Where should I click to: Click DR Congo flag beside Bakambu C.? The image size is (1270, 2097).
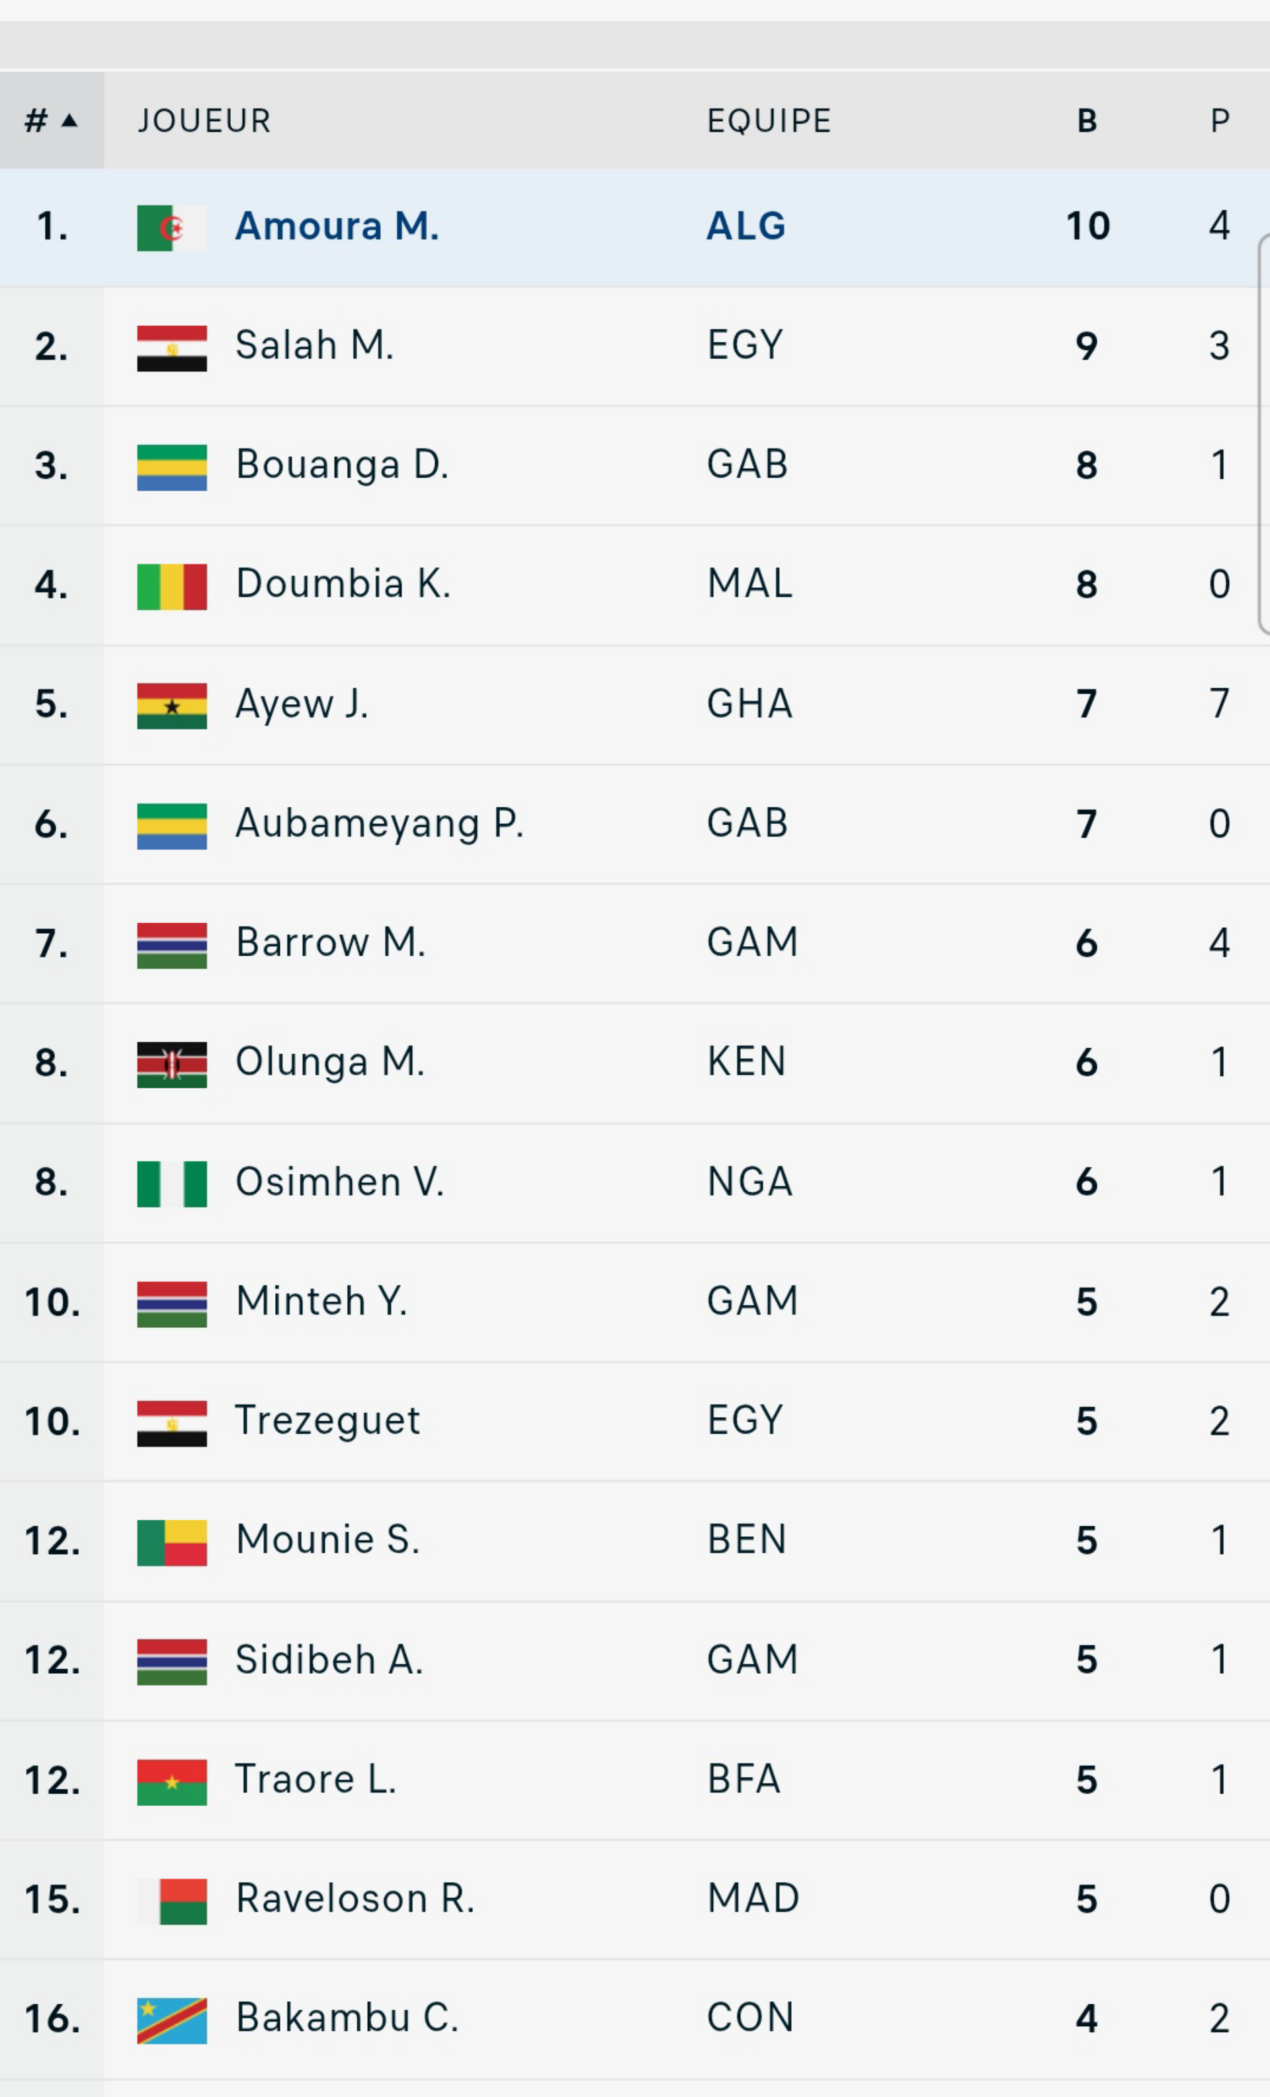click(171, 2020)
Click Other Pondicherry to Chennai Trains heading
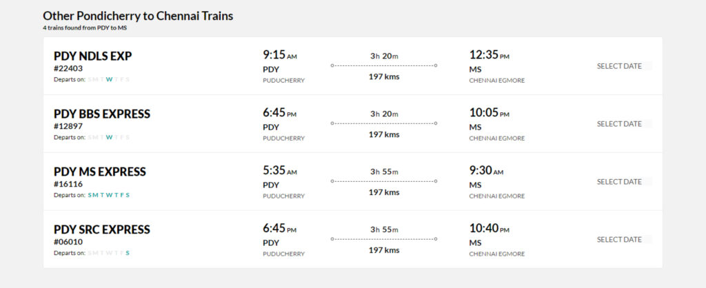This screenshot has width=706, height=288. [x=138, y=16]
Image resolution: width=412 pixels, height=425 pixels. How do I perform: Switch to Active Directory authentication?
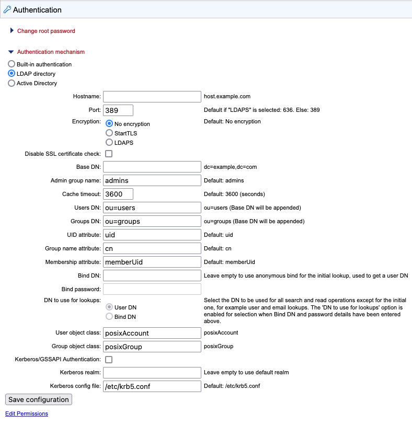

☆ ☆ ☆ ☆ ☆ ☆ ☆

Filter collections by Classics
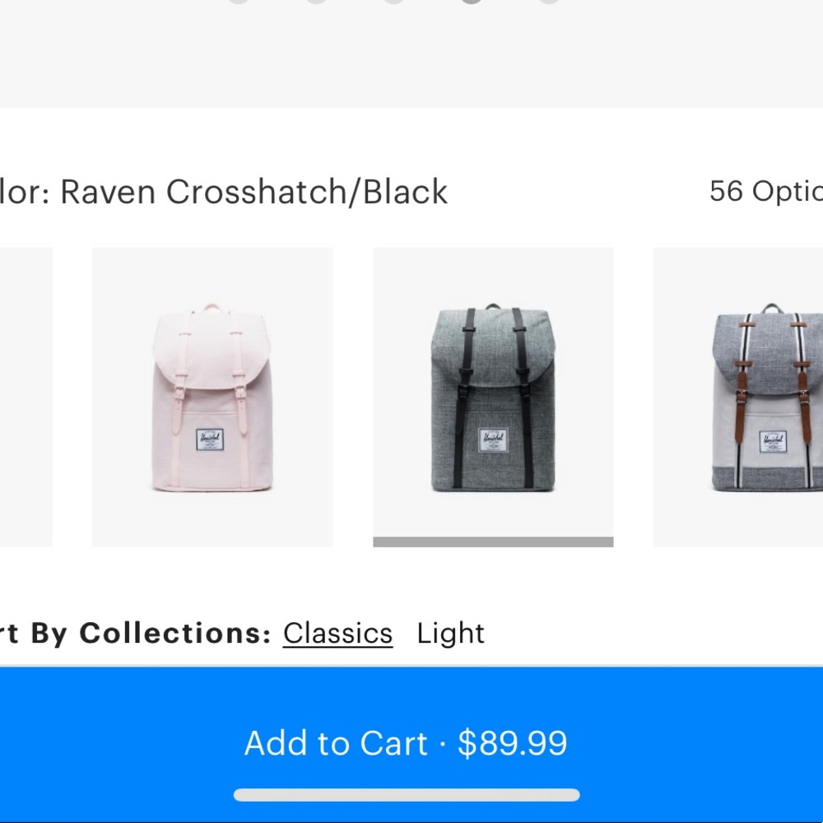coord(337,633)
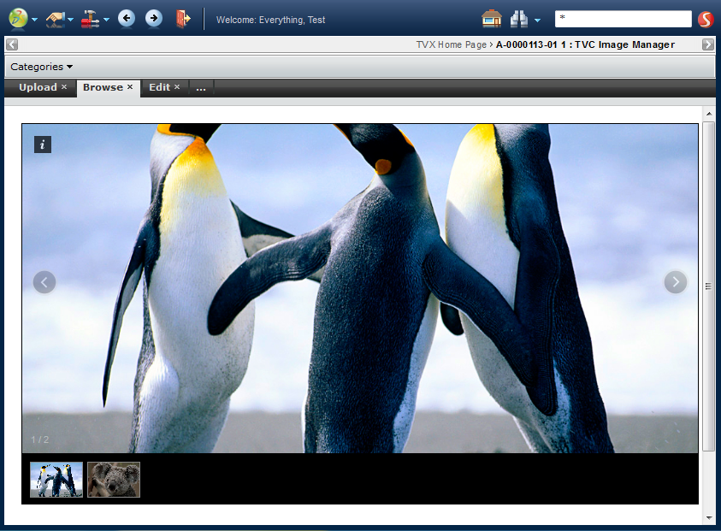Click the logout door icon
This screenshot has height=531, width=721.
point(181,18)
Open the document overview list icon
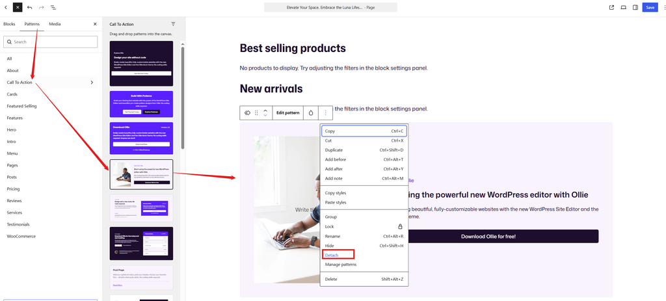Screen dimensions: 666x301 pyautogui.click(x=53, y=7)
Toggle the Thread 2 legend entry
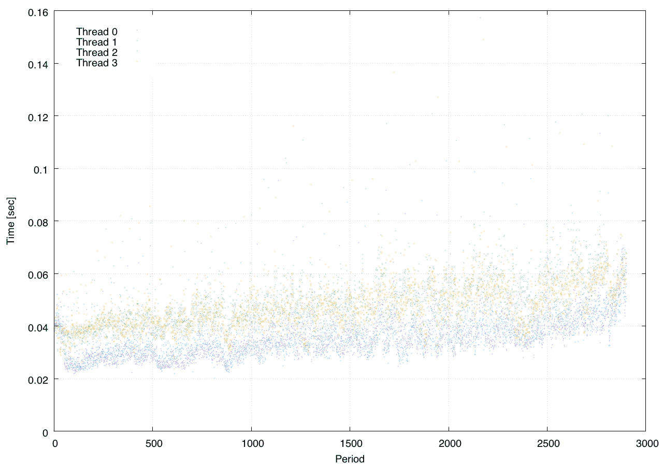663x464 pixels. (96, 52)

☆ ☆ ☆ ☆ ☆ ☆ ☆

* **TASK TO COMPLETE**
Would you restate, exactly and with no pictures, the lines of the entries above from the one containing "Where should I" through the one containing "Image resolution: width=412"?

* **ANSWER SECTION**
Where should I click to: Click DR Congo flag beside Bakambu C.? The image size is (1270, 2097).
click(171, 2020)
Click Other Pondicherry to Chennai Trains heading
This screenshot has width=706, height=288. [x=138, y=16]
Image resolution: width=412 pixels, height=425 pixels. How do I perform: Switch to Active Directory authentication?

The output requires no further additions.